Spielsucht: Welche Möglichkeiten gibt es zum Schutz?

Eine Schachtel Tabletten mit dem Aufdruck Facebook

Live Casino Poker, Casino Spiele und Videospiele machen viel Spaß. Jedoch besteht auch immer wieder die Möglichkeit, dass der eine oder andere Spieler ein Suchtverhalten an den Tag legt. Wer nur mit Spielgeld spielt, verliert am Anfang zwar kein Geld, aber auch hier kann die Sucht zu einem Problem werden, sodass der Alltag sich nicht mehr bewerkstelligen lässt. Beispiel: Die Arbeit wird vernachlässigt, manche passen auf ihre Kinder nicht mehr auf oder vereinsamen in den eigenen vier Wänden.
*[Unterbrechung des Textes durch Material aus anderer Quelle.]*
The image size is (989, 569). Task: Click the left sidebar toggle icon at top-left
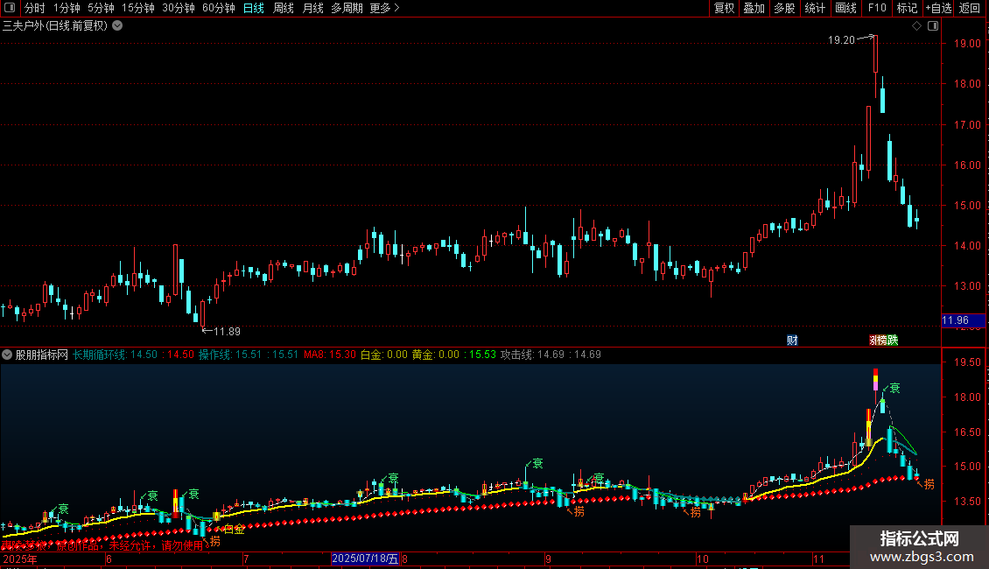click(x=11, y=8)
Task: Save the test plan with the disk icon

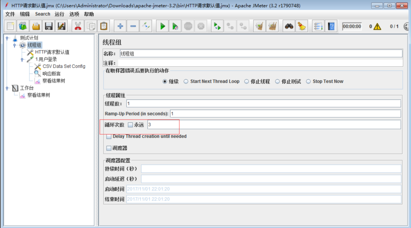Action: coord(49,26)
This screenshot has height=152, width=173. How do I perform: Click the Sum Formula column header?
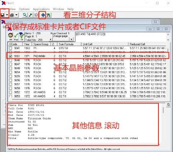pyautogui.click(x=66, y=44)
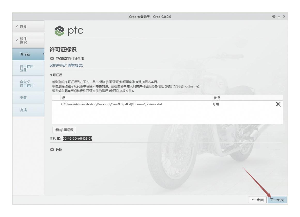Remove the License.dat source via the X icon

click(x=278, y=104)
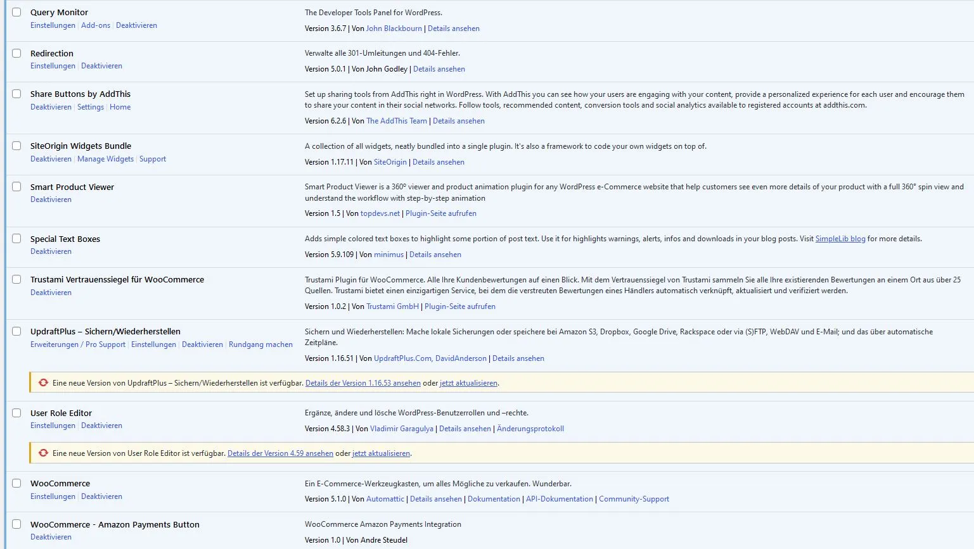Open Share Buttons by AddThis Settings
This screenshot has height=549, width=974.
tap(91, 107)
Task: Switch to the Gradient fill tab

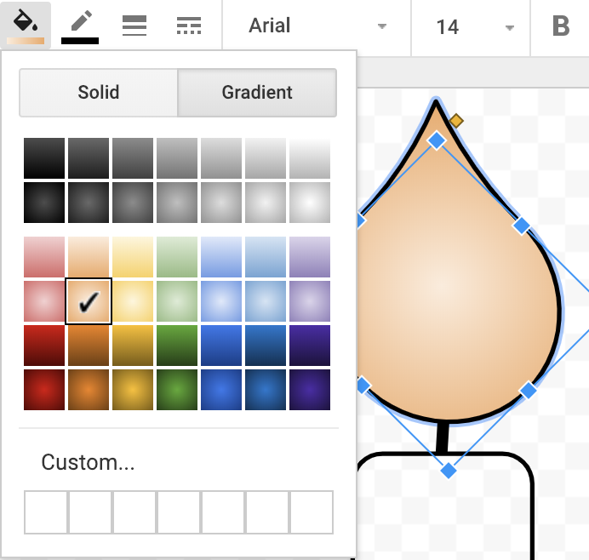Action: (257, 93)
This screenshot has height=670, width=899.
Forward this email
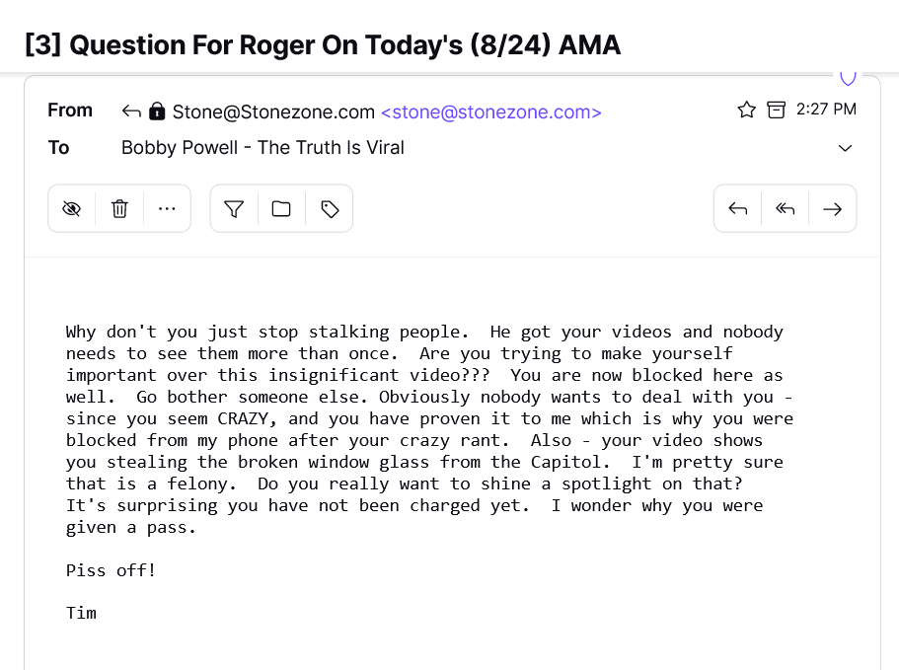[x=832, y=208]
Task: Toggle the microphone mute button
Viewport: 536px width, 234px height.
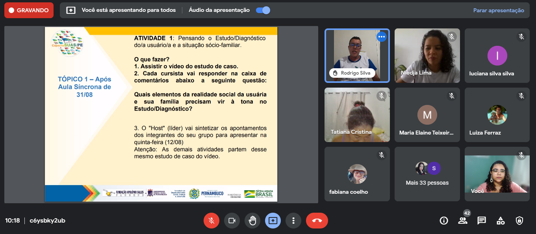Action: (x=211, y=221)
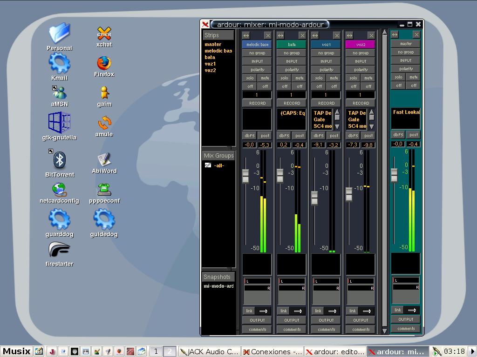Viewport: 477px width, 357px height.
Task: Toggle the -all- mix group checkbox
Action: [x=208, y=165]
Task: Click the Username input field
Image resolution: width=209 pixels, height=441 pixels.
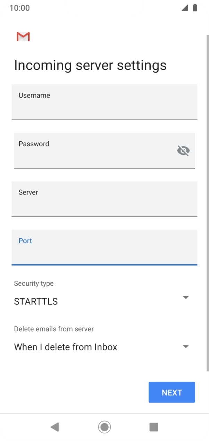Action: [104, 102]
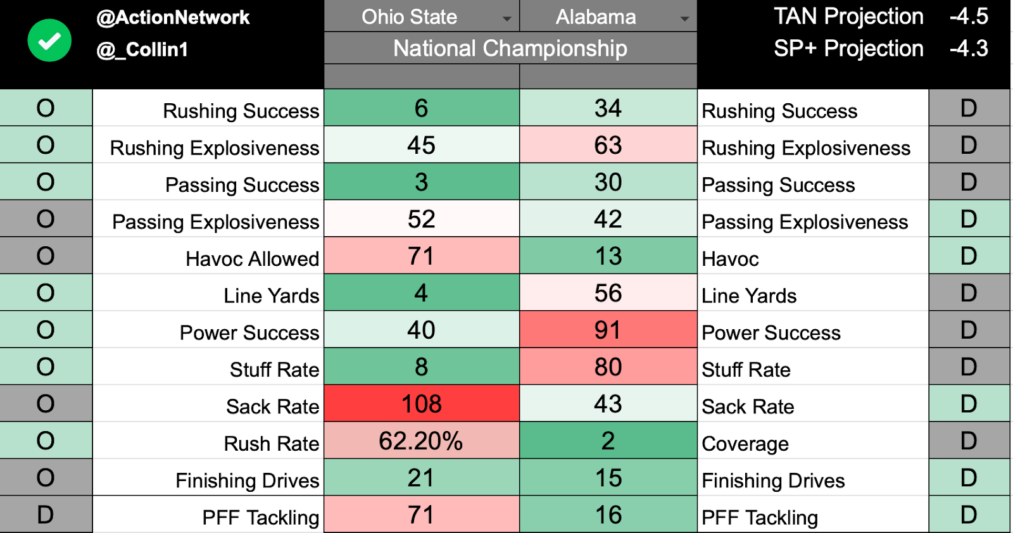Open the Ohio State team dropdown arrow

pyautogui.click(x=507, y=19)
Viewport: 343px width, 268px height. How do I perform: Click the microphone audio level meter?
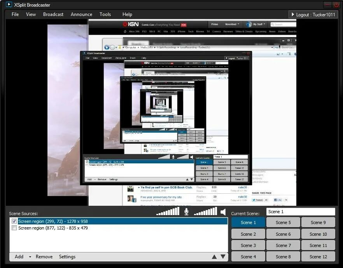(167, 211)
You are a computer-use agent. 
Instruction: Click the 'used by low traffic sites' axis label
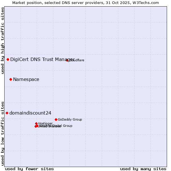click(3, 133)
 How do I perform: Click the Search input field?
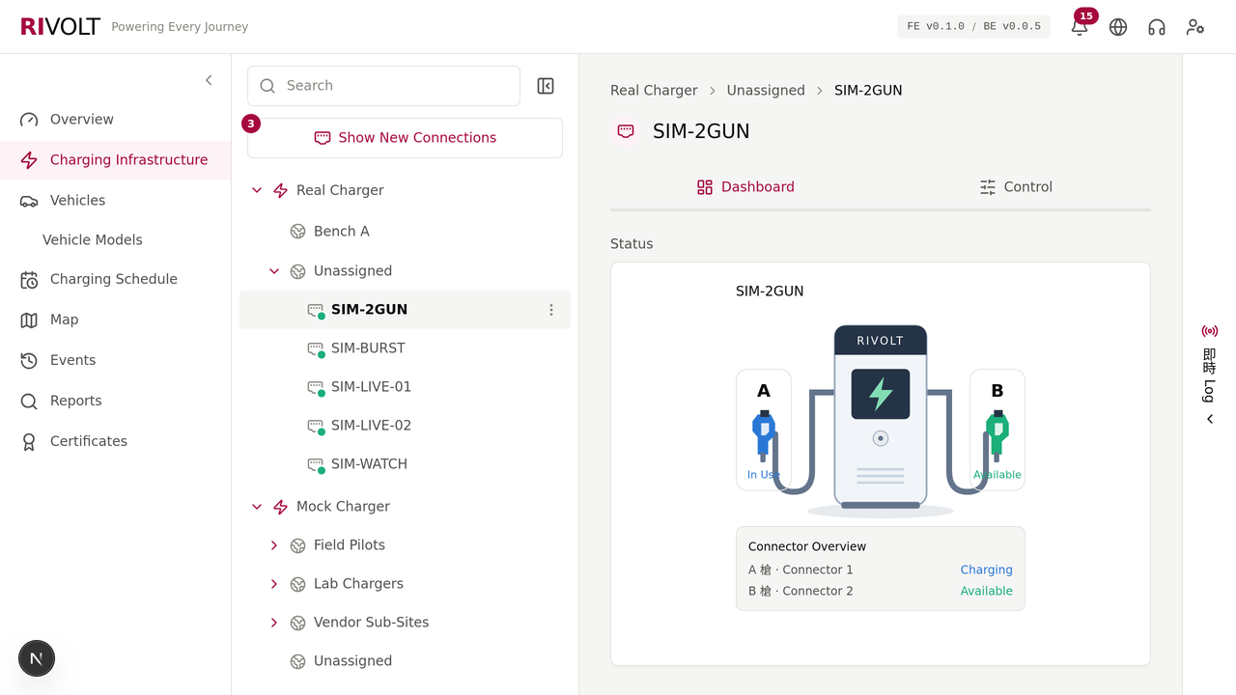pyautogui.click(x=383, y=86)
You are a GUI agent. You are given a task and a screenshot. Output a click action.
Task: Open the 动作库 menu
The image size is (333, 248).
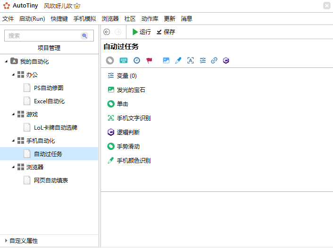click(x=150, y=19)
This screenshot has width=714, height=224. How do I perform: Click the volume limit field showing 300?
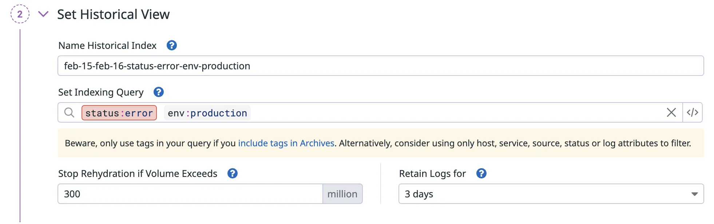[190, 194]
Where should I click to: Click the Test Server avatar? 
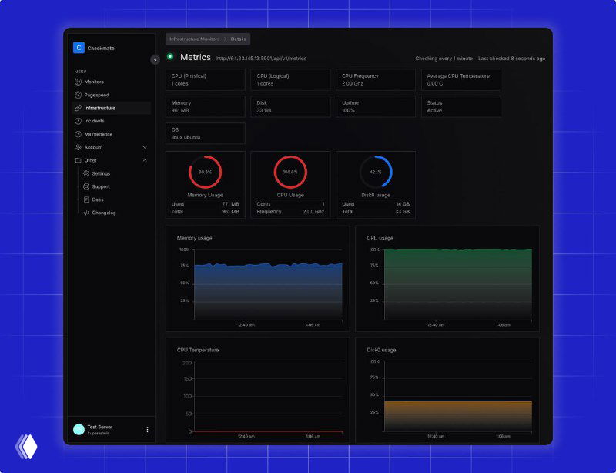tap(79, 430)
Wir geben Ihnen Tipps, was Sie gegen die Spielsucht tun können und wie Sie sich davor schützen.


Setzen Sie sich ein Limit beim Spielen im Casino oder ein Zeitlimit bei Online Spielen

Limits sind wichtig und dies in jeder Hinsicht. Spielen Sie um Geld, limitieren Sie am besten die Einsätze. In den meisten Casinos ist es möglich, beispielsweise ein Limit pro Tag, Woche oder Monat zu setzen. Falls Sie bereits gefährdet sind und es bemerken, lassen Sie sich im Casino sperren, bevor Sie noch mehr Schulden machen. Auch dies ist meist im Spielerkonto möglich. Falls nicht, wenden Sie sich an den Kundenservice. Dieser hilft Ihnen gerne weiter und berät Sie. Auch gibt es meist auf Casinoseiten Tipps zum verantwortungsvollen Spielen. Lesen Sie sich diese Tipps durch und setzen Sie diese bei Bedarf um.


Spielen Sie Online Spiele am Handy oder im Web, sollten Sie sich ein Zeitlimit setzen. Es gibt beispielsweise Browser bzw. Apps, die Sie daran erinnern, dass Sie jetzt aufhören sollten. Bei vielen Handyspielen können Sie nur so lange Spielen, wie Sie Energie haben. Dieses Feature finden wir persönlich ziemlich praktisch, weil es einem dadurch automatisch zum Aufhören zwingt. Es gibt natürlich auch eine Suchtgefahr durch Videospiele, wenn Sie beispielsweise Playstation oder Nintendo spielen. Hier müssen Sie sich selbst zügeln. Stellen Sie sich den Wecker.


Sprechen Sie über Ihr Problem, falls es bereits ziemlich akut ist – es gibt viele Beratungsstellen

Sie müssen sich nicht für Ihre Sucht schämen. In der heutigen Zeit sind viele Menschen süchtig nach den unterschiedlichsten Dingen. Einige sind Facebook süchtig, andere hängen nur am Smartphone und wischen sich durch Tinder. Falls Sie das Gefühl haben, das Internet übernimmt Sie, versuchen Sie sich zu bändigen. Auch hierfür gibt es Sperrseiten und auch Selbsthilfegruppen, an die Sie sich wenden können. In der Gruppe lässt es sich besser darüber reden. Sie bekommen Tipps von anderen und sind nicht allein. Außerdem entsteht dadurch eine Kommunikation mit echten Menschen. Falls Sie oft in den sozialen Medien unterwegs sind, weil Sie sich allein fühlen, hilft Ihnen bereits die Gruppe weiter. Nutzen Sie die Möglichkeiten, die Ihnen offenbart werden. Sie kommen garantiert wieder raus, wenn Sie den Willen haben, die Sucht zu bekämpfen. Der erste Schritt ist immer der Wille zu einer Lösung. Wagen Sie es und lassen Sie sich helfen, wenn es nicht mehr von selbst geht. Wenn Sie nicht in einer Gruppe darüber sprechen möchten, hilft Ihnen ein Therapeut weiter. Auch in Ihrer Stadt gibt es sicher hilfreiche Menschen.